● **Excerpt to read**:
* Start *

Document Type
Article
Abstract
As part of the Infrastructure Investment and Jobs Act (IIJA), signed by President Joe Biden in November 2021, Congress provided $42.5 billion for broadband deployment, mapping, and adoption projects through the Broadband Equity, Access, and Deployment (BEAD) program, with the stated goal of directing the funds to close the so-called “digital divide.” But actions by pole owners—such as refusing to allow broadband companies to attach their lines on reasonable and nondiscriminatory terms—threaten to slow broadband deployment significantly.

* End *

● **Supplied data**:
* Start *

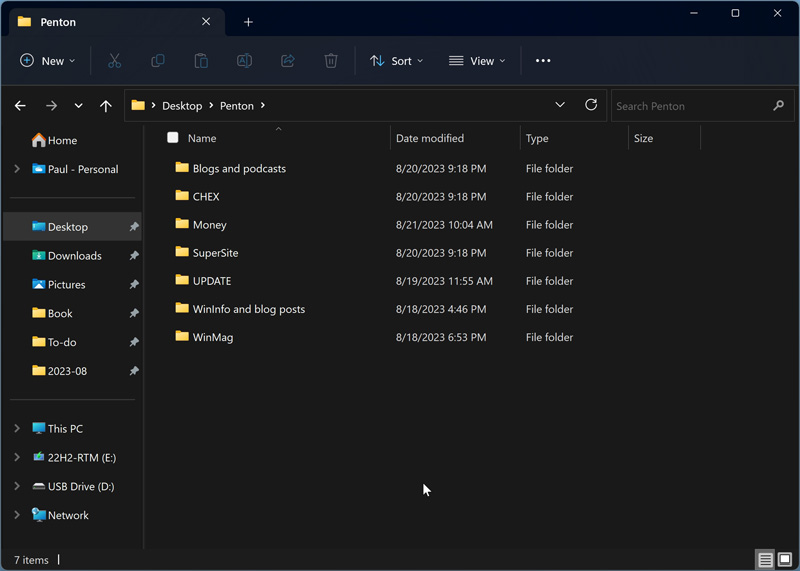
Task: Click the Cut scissors icon
Action: (114, 61)
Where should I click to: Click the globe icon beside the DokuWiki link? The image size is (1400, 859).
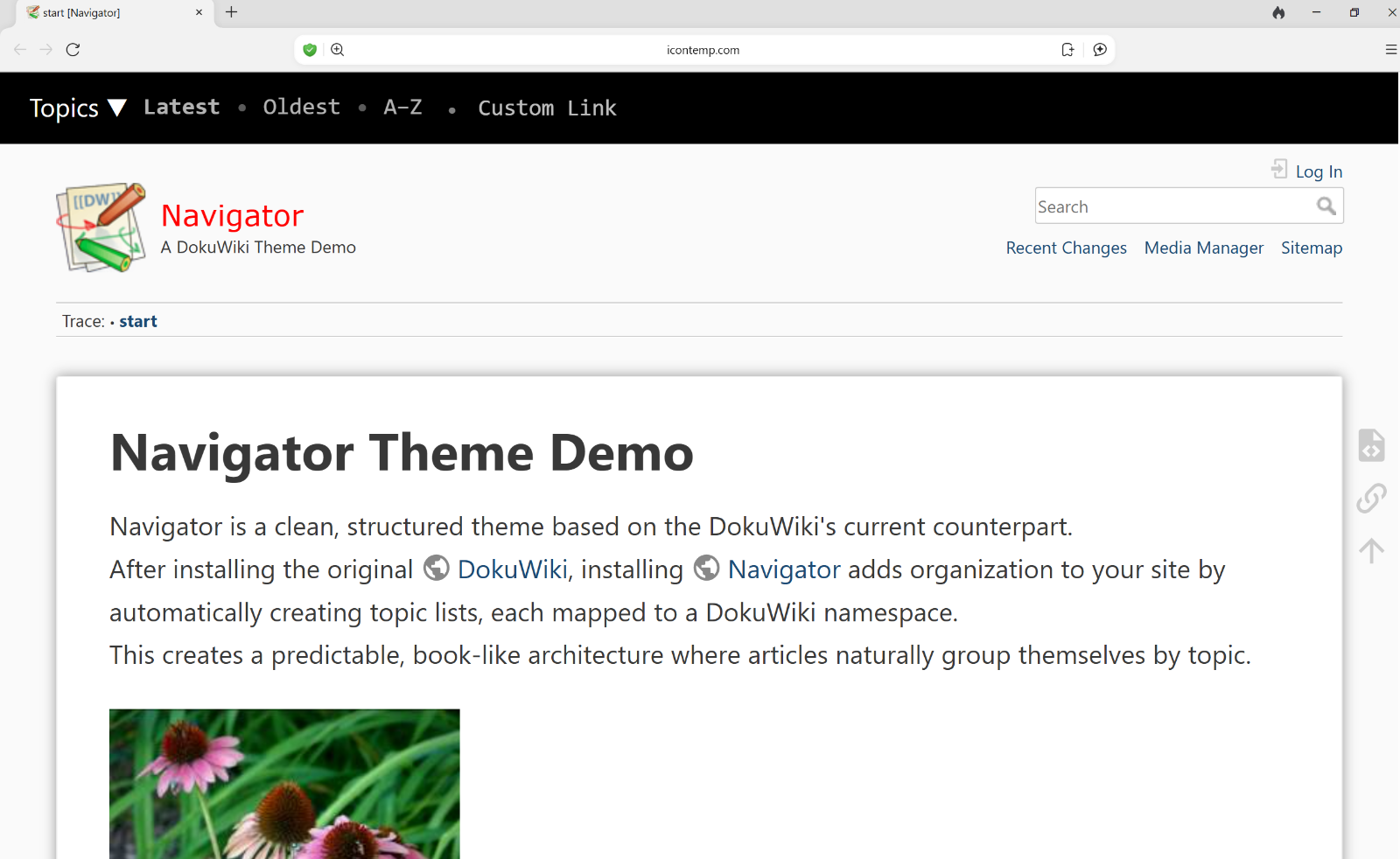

* End *

Extend the abstract about broadband funding and pole attachments by writing the next few sentences that follow its final line.

Section 224 of the Communications Act exempts municipal and electric-cooperative (co-op) pole owners, such as the LPCs, from oversight by the Federal Communications Commission (FCC). At the same time, the TVA’s authority over pole attachments is not subject to oversight by state governments. This loophole means that it is the TVA, not the FCC, that sets the rates for pole attachments. The TVA’s rates are significantly higher than those of the FCC, and the TVA’s LPCs often can avoid the access requirements typically required by states and the FCC. The TVA and the government-owned LPCs also may not be subject to antitrust law. The TVA and its LPCs hold a resource critical for broadband deployment, while it is essentially impossible for private providers to build competing pole infrastructure. In situations like this, government entities that participate as firms in the marketplace—known in the literature as “state-owned enterprises” (SOEs)—should be subject to antitrust law in order to ensure access by private competitors.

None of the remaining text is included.